Please restate every record below word for word and skip the pictures.
╔══
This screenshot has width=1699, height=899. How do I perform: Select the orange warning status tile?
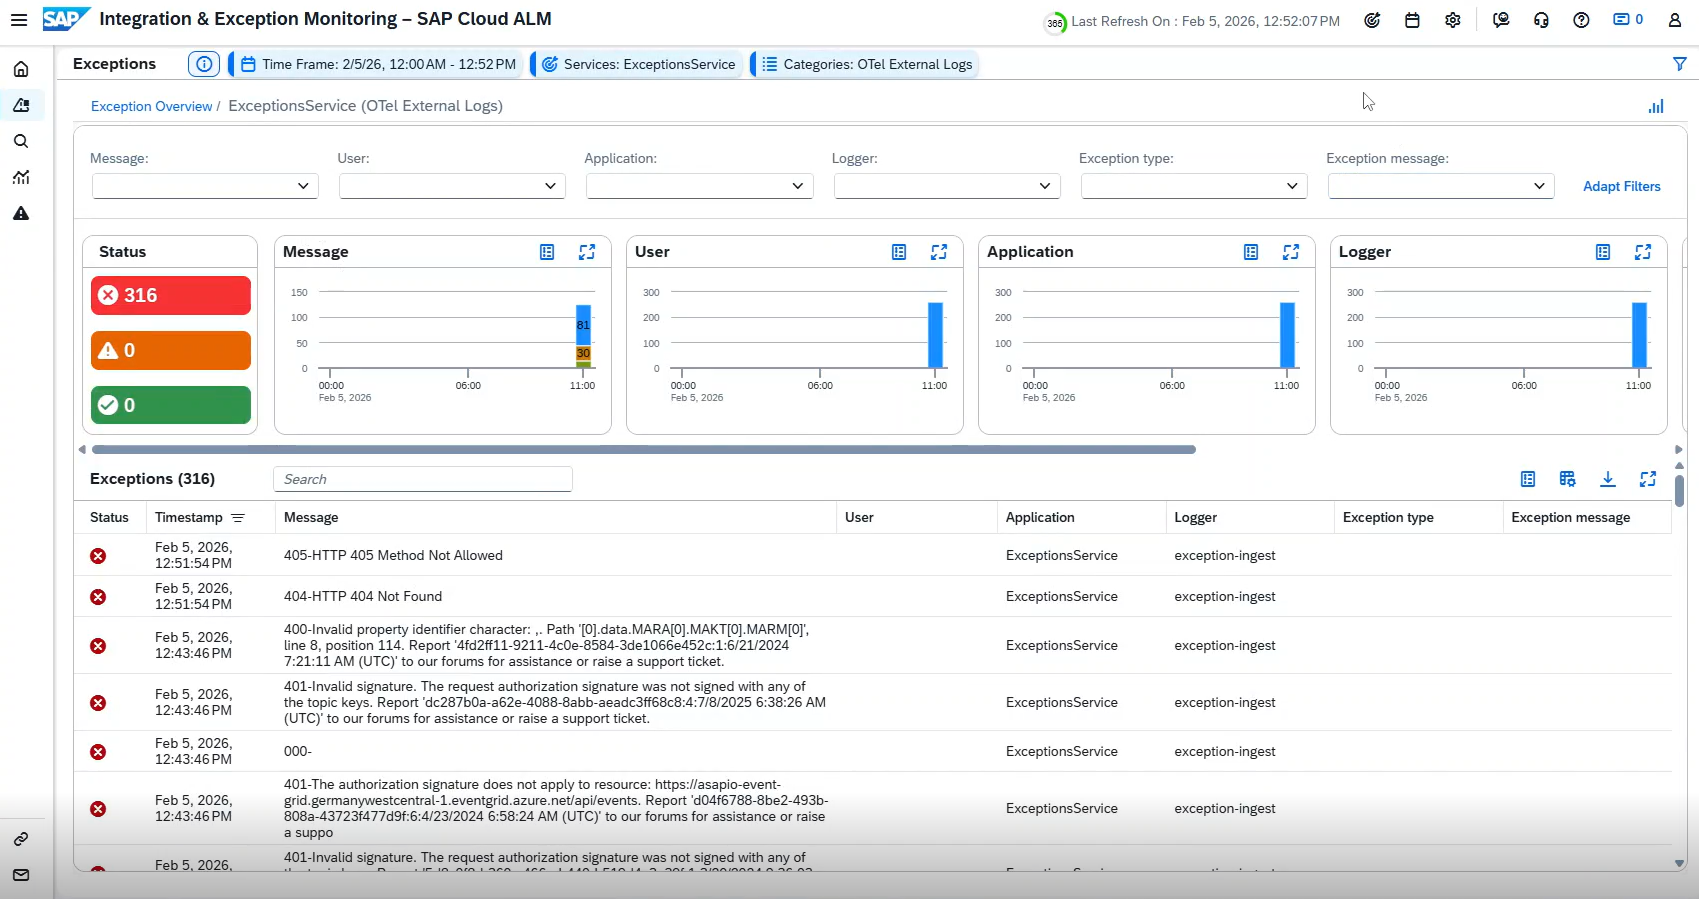coord(171,350)
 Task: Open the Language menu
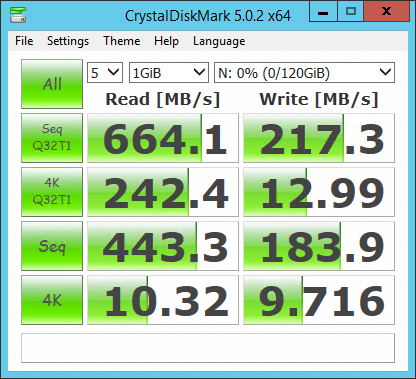[x=219, y=41]
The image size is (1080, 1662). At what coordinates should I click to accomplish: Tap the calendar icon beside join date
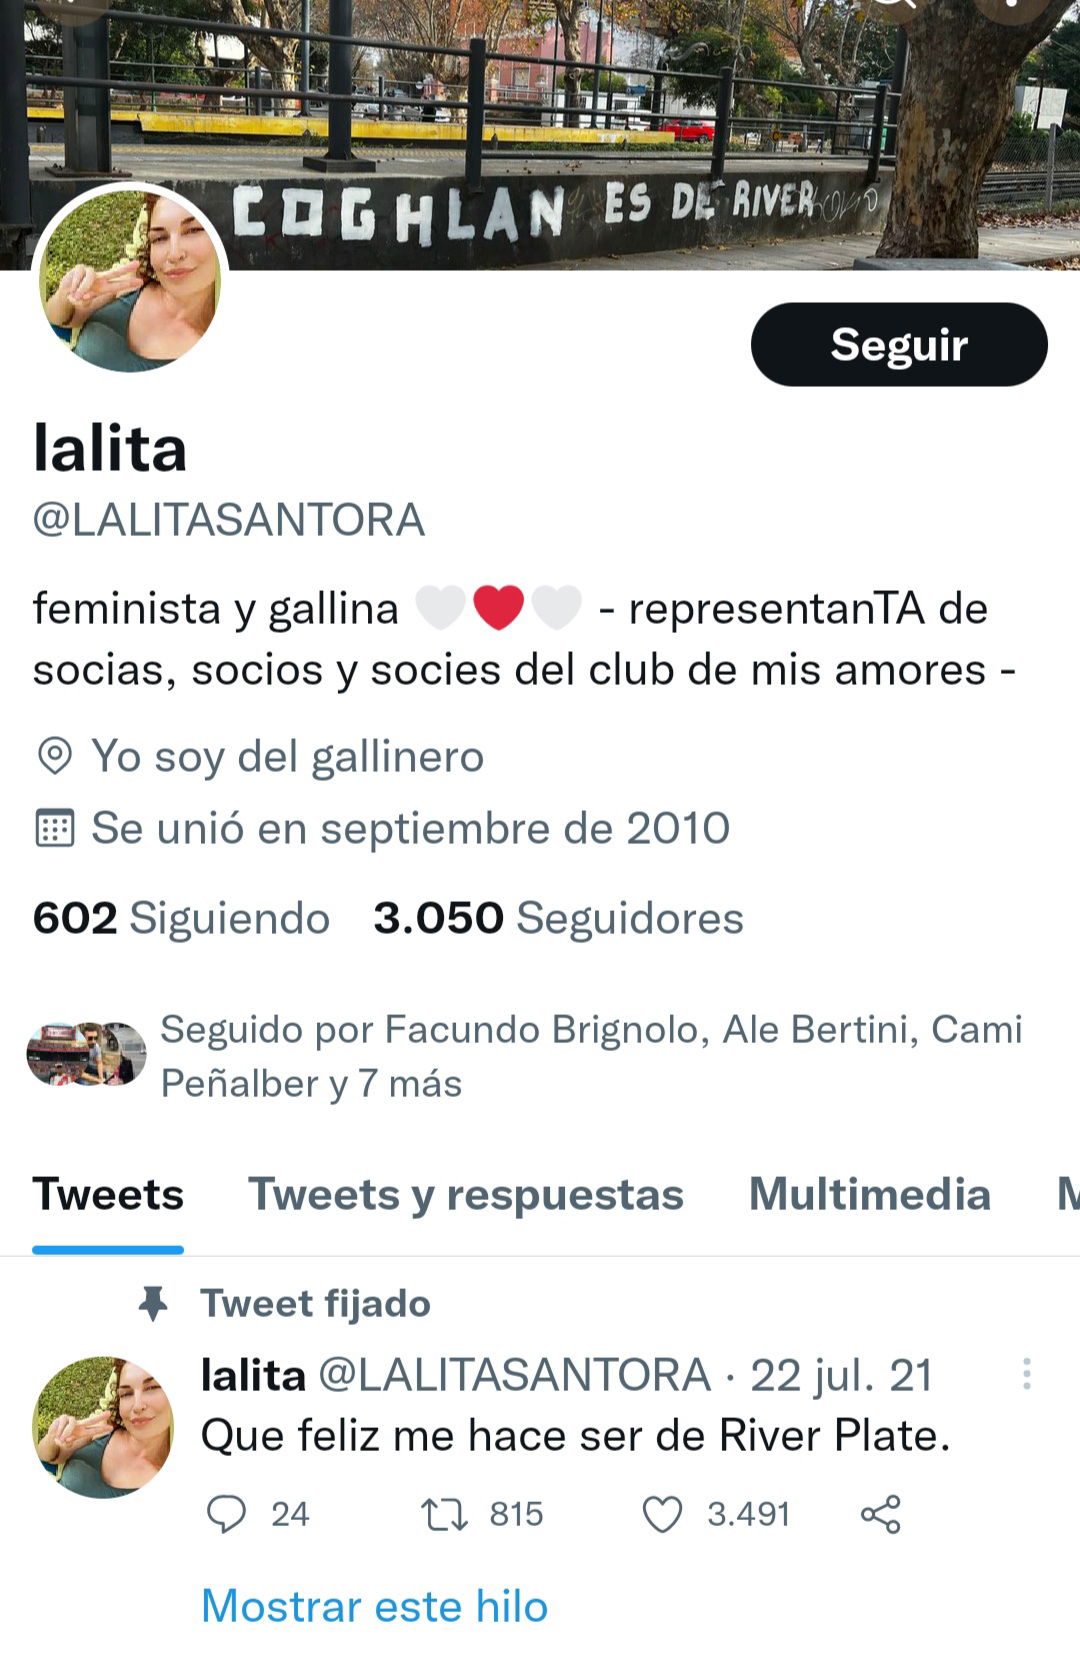coord(55,828)
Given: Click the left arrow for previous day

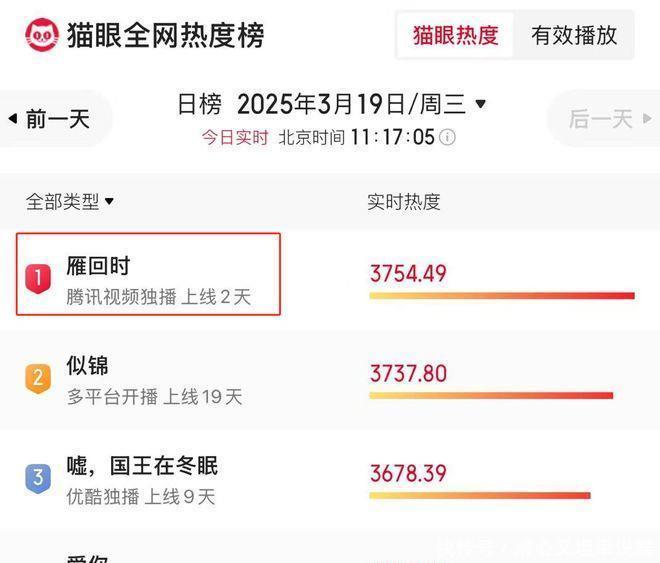Looking at the screenshot, I should coord(12,119).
╚══
=== RESULT ===
This screenshot has width=1699, height=899. How do I perform: Select the orange warning status tile?
coord(171,350)
 Task: Open the Language menu
[x=219, y=41]
The image size is (1080, 1662). At what coordinates should I click to accomplish: Tap the calendar icon beside join date
coord(55,828)
Given: Click the left arrow for previous day

Looking at the screenshot, I should coord(12,119).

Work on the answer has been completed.